Does the iPad 2 tablet actually make computing more practical and enjoyable in everyday life; in other words, does it have a reason to exist, having truly found its place within the PC spectrum? Let's go through some of the iPad 2's features and assess this.
While the tablet isn't a replacement for most laptop PC's, it wasn't designed for this purpose; though it sure appears superior to basically any notebook, and to some laptops as well, improving on such computing experiences as web surfing, book reading and gaming.
Plus, compared to most PC's, the iPad seems to work at the speed of light: quicker wake-up, faster suspend, a lower draw on power while suspended, and all these in an utter silence. PC's should learn from these and also from the gaming graphics, which are much better in the case of the tablet.
What's great about iPads is that they are excellent media clients. Users may choose from a wide variety of apps, online publications and may also enjoy a host of TV networks. The shape, size, display are other pluses. Actually the overall design surely appeals to customers more than a regular laptop's design. Not to mention the battery life, which is supposedly up to 10 hours.

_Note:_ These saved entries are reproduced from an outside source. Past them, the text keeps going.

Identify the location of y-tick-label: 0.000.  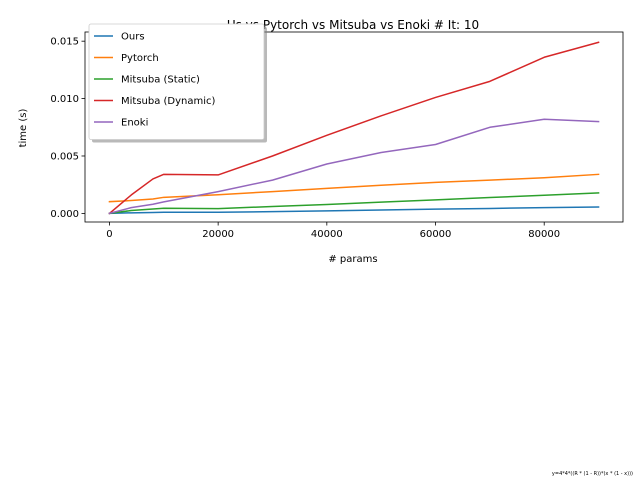
(64, 214). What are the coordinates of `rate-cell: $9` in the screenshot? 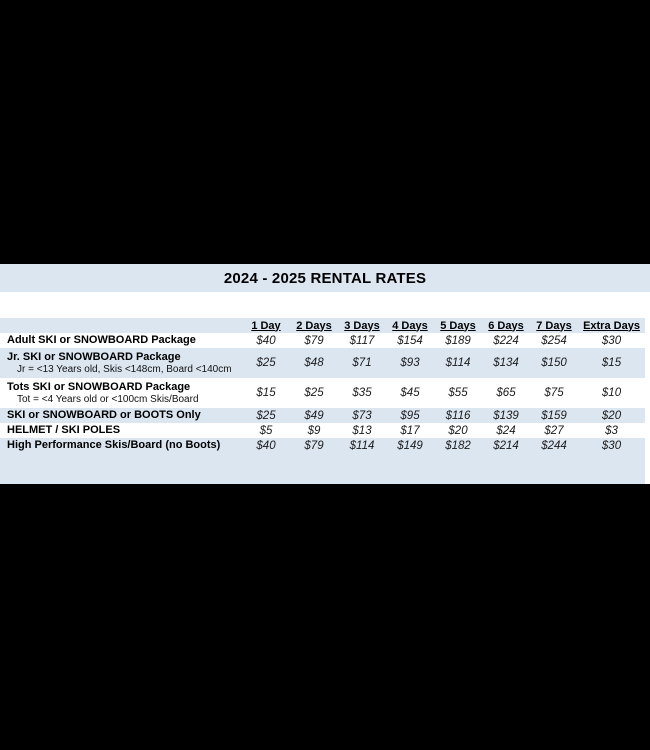 It's located at (314, 430). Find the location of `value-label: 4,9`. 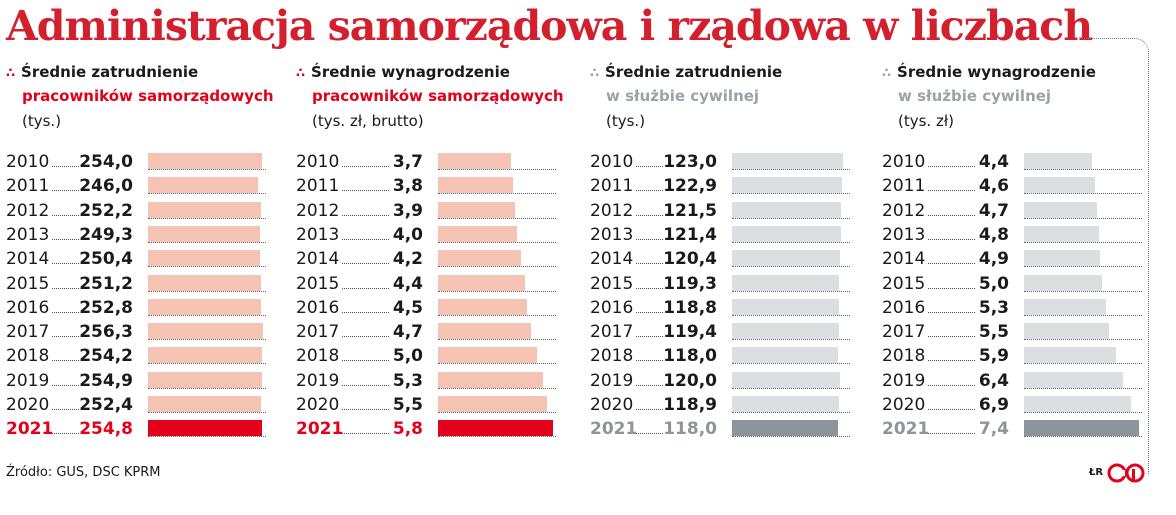

value-label: 4,9 is located at coordinates (994, 260).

On the other hand, for serious computing, and especially for manipulating words or pictures, a PC is more appropriate than the iPad. An external keyboard may be necessary for this kind of activity, though the tablet does support them via Bluetooth.
All in all, it seems the iPad is stealing more an more time from other PC devices in various ways, and has established itself as a practical, versatile device that is here to stay.